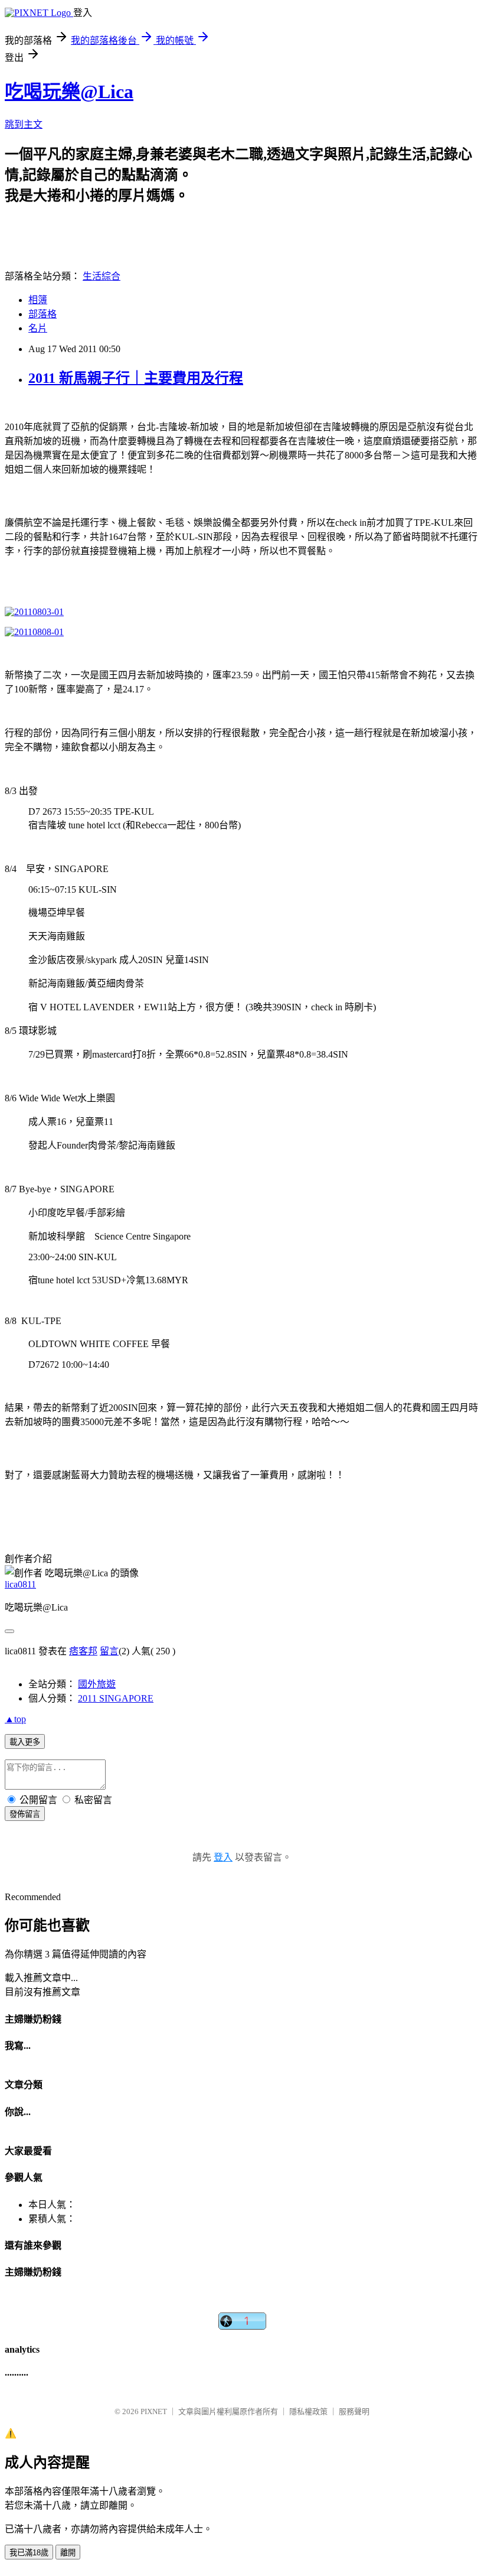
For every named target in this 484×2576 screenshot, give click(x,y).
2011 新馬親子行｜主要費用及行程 (135, 378)
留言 (109, 1651)
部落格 (42, 314)
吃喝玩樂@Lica (69, 91)
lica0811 (20, 1584)
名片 (37, 328)
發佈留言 (24, 1814)
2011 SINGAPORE (115, 1698)
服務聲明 (354, 2411)
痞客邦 (83, 1651)
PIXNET (153, 2411)
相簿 (37, 300)
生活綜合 (101, 276)
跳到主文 (23, 124)
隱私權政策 (308, 2411)
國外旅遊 (97, 1684)
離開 (68, 2552)
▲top (15, 1719)
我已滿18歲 (28, 2552)
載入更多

***

**What needs to be done:** The answer must reproduce every line of the records above exactly, with all pictures left out.

**Answer space:**
For every named target in this 484×2576 screenshot, give click(x,y).
2011 新馬親子行｜主要費用及行程 (135, 378)
留言 (109, 1651)
部落格 (42, 314)
吃喝玩樂@Lica (69, 91)
lica0811 (20, 1584)
名片 (37, 328)
發佈留言 (24, 1814)
2011 SINGAPORE (115, 1698)
服務聲明 (354, 2411)
痞客邦 (83, 1651)
PIXNET (153, 2411)
相簿 (37, 300)
生活綜合 (101, 276)
跳到主文 (23, 124)
隱私權政策 (308, 2411)
國外旅遊 (97, 1684)
離開 (68, 2552)
▲top (15, 1719)
我已滿18歲 (28, 2552)
載入更多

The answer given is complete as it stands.